Transposon Mutagenesis HELP PLEASE

Mikhail Alexeyev malexe at biost1.thi.tmc.edu
Mon Jul 29 11:35:14 EST 1996


In article <mjones-1907960945400001 at virol11.rpms.ac.uk>, mjones at rpms.ac.uk
(Mick Jones) wrote:

> Hi everybody
> 
> I wish to do the following type of experiment, and was wondering if it had
> been done before by anybody, or even if it will be a waste of time (i.e.
> it is a stupid idea).
> 
 
> Problems I can foresee are;
> 
> 1.  You may get multiple plasmids transfected and therefore have more than
> one integrationn event.
> 

This hardly can be a problem. At least in Tn10 case it has been shown that
donor molecule is destroyed after transposition. The frequency of
transposition rearly exceeds 10^-3. It is unlikely to get 1000 DNA
molecules into a single cell by electroporation or transformation. If
cannnot get more 10^3 DNA molecules into a single cell, you will not get
multiple inserts, unless donor molecule can replicate in recipient strain.

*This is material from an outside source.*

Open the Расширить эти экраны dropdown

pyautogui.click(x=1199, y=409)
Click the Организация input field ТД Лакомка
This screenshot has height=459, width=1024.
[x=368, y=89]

> 2.  The expressed transpoase may not work in the target cell.

If it works with vectors transferred by conjugation, it should work with
vectors introduced by electroporation or transformation. I know of at
least two people who used electroporation successfully to introduce
vectors similar to ones described by Lorenzo and Timmis  (Gene v160 p59,
1995) in E.coli

> Am I missing something?  Will this idea work?  Anybody tried it?
> 
> Please email me directly as well as replying to the news group.
> 
> Thanks in advance
> 
> Mick
> 
 
I think the problem with alternative ways to deliver suicide plasmids is
that they are not as efficient as conjugation (up to 100 % of recipient
cells can receive a plasmid from donor in some cases). Therefore, in
chemical transformation or electroporation experiments you will have
numbers working against you, i.e. if transposition frequency in your bug
is 10^-4 per DNA molecule and electroporation delivers an average of 10
DNA molecules per cell, you must be able to achieve electroporation
efficiency of at least 10^6 transformants/ug DNA in a typical
electroporation using 100 ng of plasmid DNA in order to get 100
"transposants". 

Of course, if conjugation doesn't work...

M.A.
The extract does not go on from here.